Excellent On All Counts.5
If you buy one logo book this year, I would recommend that this be it. There is no padding at all in the packaging. Succinct and on-target profiles of identity projects intersperse what you came for: the marks. --And there is a glorious superabundance of those.

For advertising agencies that do a fair amount of trade with client intermediaries who are in the dark about "what is out there" (i.e. people who make decisions about logos with little knowledge about what the good and above-typical work being done today looks and feels like) this book might make the all-time great leave-behind. (This would be putting your "educating the client" money where your mouth is.)

For designers working in a frankly commercial setting, the book can be viewed as a compass or gauge of sorts: This is where 'they' are; this is where 'you' are. As such, it is a truly invaluable aid and guide. But maybe more importantly, the work is often so exhilarating to look at that it would be hard not to feel recharged and ready to tear into your next identity project after browsing it.

This book is a direct outgrowth of a website dedicated to logo design. The authors suggest that this may be the first of a series of annuals from the same resource. Let's hope so.

Good - but hard to 'read'!4
Excellent collection of logos organized by subject, ie: buildings, letterforms, text, etc

However, it lacks any real information on the actual companies these logos were made for. Names are rarely descriptive enough.
I guess this book is more about cramming logos in than describing the process - so I forgave this one.

What I won't forgive is the incredibly confusing 'design' of the information grid at the bottom of each page telling you which logo belongs to who.
It is incredibly confusing.
It's badly designed.
It's a shame to see bad design in a DESIGN book.
simple numbers would have done instead of the Row A, column 3 grid system they used. It's needlessly complex.

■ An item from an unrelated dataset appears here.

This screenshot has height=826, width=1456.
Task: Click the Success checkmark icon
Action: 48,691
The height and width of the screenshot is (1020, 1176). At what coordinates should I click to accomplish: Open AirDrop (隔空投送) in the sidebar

Regardless, it's quantity and quality over that nitpick.
A lot of good logos. Very little filler.
Surprising, given the hit and miss of a lot of similar books.

Oh, so close to 5 stars...4
As far as books on logos go I would easily put this book on the top of the list. The number of logos in the book, the straight forward layout, and the way they are organized into categories is wonderfully functional. I also like the fact that the authors don't have the audacity to title their book along the lines of "The Best of Logo Designs" as other "Best of" books have done (which usually aren't anywhere near "The Best"). There are only 3 gripes I have with the book, one major, two minor.

The minor gripes are: 1. I would like to see a wider range of designers and design firms represented, and 2. The binding isn't of the highest quality.

The major gripe, and the reason I didn't give the book 5 stars is the exceptionally user UNfriendly logo index at the bottom of each page. As designers, they could have done better here. But if that's the only thing keeping you from enjoying this book as a visual smorgasborg, idea generator and reference tool, maybe you should stick to paint by numbers.